When I got back it was already dark. I could tell something was wrong, there were lots of cars there and wagon teams. I cut the engine and stood on the running board. Beyond the lot was a hill that rose steeply, blacker than the sky, I could see its outline against the blue-black space of sky behind it. I thought I heard a scream. I listened — it was something else, a drumming of the earth or the sound of a rug being beaten. I walked toward the show tent, there was the dimmest light in there. A man stepped out of the shadow and put his hand on my arm.

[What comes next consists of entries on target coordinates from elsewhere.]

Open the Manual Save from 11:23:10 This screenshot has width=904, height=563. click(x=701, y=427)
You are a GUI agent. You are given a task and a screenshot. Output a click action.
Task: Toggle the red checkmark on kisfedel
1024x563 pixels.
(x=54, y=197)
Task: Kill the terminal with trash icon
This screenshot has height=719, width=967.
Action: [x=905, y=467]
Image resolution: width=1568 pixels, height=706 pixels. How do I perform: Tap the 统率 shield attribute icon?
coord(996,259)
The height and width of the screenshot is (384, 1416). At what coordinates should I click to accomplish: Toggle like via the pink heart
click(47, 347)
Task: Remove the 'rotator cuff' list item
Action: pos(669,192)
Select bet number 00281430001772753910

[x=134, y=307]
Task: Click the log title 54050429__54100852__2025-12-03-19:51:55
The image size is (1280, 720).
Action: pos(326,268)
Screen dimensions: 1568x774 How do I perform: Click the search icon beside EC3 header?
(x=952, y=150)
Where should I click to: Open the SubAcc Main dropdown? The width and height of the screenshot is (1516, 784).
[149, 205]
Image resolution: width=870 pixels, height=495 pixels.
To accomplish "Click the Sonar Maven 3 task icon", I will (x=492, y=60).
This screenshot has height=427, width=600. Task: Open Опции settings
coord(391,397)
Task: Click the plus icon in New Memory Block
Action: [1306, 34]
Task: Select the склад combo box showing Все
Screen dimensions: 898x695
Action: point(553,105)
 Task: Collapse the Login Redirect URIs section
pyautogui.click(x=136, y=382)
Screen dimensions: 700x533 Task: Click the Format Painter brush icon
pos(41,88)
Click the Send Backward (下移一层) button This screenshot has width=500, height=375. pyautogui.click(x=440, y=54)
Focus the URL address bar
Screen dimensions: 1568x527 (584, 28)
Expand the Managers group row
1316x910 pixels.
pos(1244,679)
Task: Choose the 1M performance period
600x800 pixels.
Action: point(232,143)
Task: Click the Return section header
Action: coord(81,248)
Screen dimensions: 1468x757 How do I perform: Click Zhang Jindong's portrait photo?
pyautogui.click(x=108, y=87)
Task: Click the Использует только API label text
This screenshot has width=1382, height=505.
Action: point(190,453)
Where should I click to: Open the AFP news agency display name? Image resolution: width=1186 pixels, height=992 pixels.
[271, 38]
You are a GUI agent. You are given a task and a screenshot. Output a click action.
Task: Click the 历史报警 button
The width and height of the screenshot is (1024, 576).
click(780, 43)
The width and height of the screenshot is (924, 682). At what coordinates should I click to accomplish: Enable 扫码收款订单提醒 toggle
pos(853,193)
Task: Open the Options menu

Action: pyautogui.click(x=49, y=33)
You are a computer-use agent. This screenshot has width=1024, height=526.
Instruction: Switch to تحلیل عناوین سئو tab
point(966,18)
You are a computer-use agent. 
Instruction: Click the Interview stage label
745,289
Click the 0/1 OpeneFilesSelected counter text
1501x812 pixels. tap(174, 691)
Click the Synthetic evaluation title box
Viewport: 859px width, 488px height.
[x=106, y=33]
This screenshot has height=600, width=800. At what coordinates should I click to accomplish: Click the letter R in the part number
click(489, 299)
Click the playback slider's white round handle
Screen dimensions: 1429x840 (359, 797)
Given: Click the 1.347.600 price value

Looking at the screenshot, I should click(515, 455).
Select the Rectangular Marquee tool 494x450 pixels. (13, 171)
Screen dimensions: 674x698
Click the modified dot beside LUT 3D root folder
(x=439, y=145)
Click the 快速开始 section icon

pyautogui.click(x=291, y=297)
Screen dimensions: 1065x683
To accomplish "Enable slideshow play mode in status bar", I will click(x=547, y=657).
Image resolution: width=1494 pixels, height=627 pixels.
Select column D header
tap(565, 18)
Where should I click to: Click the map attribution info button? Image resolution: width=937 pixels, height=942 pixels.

A flashlight shone in my eyes. “Who’s this?” a voice said.
And then I heard Magda Hearn. “It’s all right. He’s with the show.”
My arm was still held and I could feel the consideration of this intelligence in the mind behind the light. The flashlight went off. I made out the figure of a state trooper, blocked hat and gun and Sam Browne belt. Then my arm was released, the marks of the fingers still on me, like the afterimage on the eye.
Magda Hearn was walking me toward the show tent. “Joe,” she said, “I want you to see, to understand. And I wait for you in the car. Do you hear me?”
“What’s going on?” I said. “What are the police doing here?”
“Joe, please to listen.” She was whispering in my ear and in each cycle of her crippled gait, the sibilance rose and fell in waves of urgency.
Then I passed through the flaps.
The show tent had a few rows of wooden bleachers and a small ring where the ponies could run around and the bareback sisters, if they were so inclined, could do their turns. A cat act had been featured here for a while.
The bleachers were empty. One bulb burned from the tent pole. Eighty, maybe a hundred men stood in a circle in the dirt of the ring. I couldn’t see over their backs but I heard the not unfamiliar night music, the grunts and gurgling moans and squeals of Fanny the Fat Lady. As the rhythm got faster the crowd shouted encouragement. Then I heard that peculiar basso thumping as if the earth itself was being drummed. Then an abrupt silence and the hoarse male roar of expiration. Whistles and cheers came from the crowd, men turned outward, I saw them drinking from bottles, exchanging money. Staggering through the ring, buttoning his pants, was a grifter I recognized. He sank down on his knees beside me, removed a flask from his back pocket and took a long pull.